Nous avons déjà débattu de ce sujet en commission mais je soutiens ces amendements. J'en ai déposé un autre à l'article 5 qui tombera, de fait, si l'on adopte ceux-là, mais c'est sans importance, puisqu'il porte uniquement sur la définition du gaspillage alimentaire, alors que celui de M. Garot vise à préciser les choses par décret.

Rappelons simplement – vous le savez – que, dans le cadre de ce projet de loi, nous sommes contraints par une directive européenne de 2019, que vous avez d'ailleurs citée, madame la secrétaire d'État. Elle prévoit que tous les États membres rendent compte à l'Union de leur méthode de diagnostic et de lutte contre le gaspillage alimentaire.

On ne peut donc pas, madame la rapporteure, laisser les opérateurs adapter aux territoires et à leurs métiers des méthodes qui, de ce fait, ne seraient pas comparables, ni entre elles ni avec celles des autres États membres.

Il ne s'agit pas de renforcer un pouvoir réglementaire déjà obèse, mais de prendre une mesure nécessaire compte tenu de l'application d'une directive.
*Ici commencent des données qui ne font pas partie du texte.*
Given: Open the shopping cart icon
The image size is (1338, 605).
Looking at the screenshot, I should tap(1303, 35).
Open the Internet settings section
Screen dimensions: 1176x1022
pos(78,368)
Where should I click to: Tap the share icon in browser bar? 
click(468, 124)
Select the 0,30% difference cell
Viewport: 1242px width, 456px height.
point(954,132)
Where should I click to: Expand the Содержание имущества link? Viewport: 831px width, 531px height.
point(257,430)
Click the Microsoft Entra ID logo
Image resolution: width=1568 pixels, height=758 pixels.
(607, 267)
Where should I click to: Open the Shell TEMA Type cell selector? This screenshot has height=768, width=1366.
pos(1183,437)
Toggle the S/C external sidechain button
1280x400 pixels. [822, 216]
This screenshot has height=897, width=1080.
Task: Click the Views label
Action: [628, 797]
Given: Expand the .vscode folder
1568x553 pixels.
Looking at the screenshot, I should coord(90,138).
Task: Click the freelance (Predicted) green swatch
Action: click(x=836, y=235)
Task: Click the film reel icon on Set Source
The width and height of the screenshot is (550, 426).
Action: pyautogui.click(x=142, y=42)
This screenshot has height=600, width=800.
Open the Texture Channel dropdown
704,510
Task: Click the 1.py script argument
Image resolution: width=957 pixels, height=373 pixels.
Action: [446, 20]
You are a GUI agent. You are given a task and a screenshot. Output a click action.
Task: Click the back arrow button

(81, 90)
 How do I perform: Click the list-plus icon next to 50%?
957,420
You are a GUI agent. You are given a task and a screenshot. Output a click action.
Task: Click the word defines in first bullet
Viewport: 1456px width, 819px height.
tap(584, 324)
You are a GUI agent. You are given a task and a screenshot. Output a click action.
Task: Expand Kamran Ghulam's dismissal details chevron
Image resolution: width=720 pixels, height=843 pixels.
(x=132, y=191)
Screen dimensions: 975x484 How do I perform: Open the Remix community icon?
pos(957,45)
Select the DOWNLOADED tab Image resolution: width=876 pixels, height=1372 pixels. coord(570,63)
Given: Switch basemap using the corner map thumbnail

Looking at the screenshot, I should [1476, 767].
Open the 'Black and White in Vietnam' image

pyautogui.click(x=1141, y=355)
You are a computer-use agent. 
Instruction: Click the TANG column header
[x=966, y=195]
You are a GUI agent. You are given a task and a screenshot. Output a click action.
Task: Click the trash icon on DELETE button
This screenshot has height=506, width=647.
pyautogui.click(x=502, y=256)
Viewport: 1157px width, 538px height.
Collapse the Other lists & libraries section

Le travail qu'a fait l'ADEME pour fédérer les acteurs doit servir de modèle à un décret par lequel le pouvoir réglementaire indiquera la façon dont la France exécutera la directive européenne de 2019, puisque nous nous sommes engagés à rendre compte de la manière dont nous allons mesurer et réduire le gaspillage alimentaire.

La seule chose qui manquera si l'on adopte ces amendements sera une définition du gaspillage conforme à celles des autres États membres, mais cela, encore une fois, peut aussi être fixé par décret.